* _Assigned task_: Only the lines containing "flag" should appear in the answer, copied from the listing below.

* _Data records_:
- - - -

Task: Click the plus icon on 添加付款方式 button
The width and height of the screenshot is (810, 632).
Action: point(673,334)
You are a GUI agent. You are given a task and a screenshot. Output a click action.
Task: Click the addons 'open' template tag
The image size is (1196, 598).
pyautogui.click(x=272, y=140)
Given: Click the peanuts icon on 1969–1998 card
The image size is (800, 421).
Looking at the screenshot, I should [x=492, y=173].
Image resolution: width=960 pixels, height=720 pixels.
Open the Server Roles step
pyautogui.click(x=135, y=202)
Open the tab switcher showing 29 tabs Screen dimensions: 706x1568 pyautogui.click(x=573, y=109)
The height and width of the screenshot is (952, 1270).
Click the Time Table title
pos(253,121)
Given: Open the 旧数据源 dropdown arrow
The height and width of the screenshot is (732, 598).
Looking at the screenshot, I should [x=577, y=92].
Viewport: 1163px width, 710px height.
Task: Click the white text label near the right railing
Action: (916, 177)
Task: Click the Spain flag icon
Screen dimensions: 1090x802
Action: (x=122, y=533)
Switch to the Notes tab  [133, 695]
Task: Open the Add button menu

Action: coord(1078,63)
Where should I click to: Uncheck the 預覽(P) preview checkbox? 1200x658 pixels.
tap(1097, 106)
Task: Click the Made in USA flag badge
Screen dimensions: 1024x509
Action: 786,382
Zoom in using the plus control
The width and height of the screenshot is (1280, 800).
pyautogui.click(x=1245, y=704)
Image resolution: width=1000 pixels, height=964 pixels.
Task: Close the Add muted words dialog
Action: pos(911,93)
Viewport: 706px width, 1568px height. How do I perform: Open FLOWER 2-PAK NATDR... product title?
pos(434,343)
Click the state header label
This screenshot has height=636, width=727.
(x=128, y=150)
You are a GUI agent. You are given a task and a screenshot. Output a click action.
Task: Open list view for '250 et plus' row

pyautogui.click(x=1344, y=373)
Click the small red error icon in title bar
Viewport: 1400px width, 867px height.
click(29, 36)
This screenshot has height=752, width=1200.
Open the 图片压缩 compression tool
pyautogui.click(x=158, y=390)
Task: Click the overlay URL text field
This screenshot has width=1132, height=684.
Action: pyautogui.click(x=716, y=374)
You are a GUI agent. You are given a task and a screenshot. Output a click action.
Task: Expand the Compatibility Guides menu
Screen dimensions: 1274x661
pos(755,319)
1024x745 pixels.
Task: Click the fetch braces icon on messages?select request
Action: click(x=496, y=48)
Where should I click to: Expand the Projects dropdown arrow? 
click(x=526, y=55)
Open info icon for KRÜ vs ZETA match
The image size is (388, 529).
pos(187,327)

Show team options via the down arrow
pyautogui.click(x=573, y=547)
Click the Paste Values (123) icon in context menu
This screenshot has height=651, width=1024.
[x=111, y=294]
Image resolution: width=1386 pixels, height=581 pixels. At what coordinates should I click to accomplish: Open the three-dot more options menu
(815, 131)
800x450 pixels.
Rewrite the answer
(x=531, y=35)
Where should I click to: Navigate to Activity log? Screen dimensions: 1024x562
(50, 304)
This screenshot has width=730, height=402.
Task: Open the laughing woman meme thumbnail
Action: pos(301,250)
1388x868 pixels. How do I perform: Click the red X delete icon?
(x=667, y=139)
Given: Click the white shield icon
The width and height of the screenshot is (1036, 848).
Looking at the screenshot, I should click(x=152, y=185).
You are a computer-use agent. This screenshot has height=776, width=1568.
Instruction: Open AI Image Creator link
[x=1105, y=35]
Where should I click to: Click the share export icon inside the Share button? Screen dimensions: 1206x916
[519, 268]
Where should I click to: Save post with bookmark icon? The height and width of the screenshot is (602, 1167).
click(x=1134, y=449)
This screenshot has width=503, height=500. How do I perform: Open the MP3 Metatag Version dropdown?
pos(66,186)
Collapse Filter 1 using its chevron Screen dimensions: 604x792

- - - -

* _Exercise response_:
Task: Click the Spain flag icon
Task: Click the Made in USA flag badge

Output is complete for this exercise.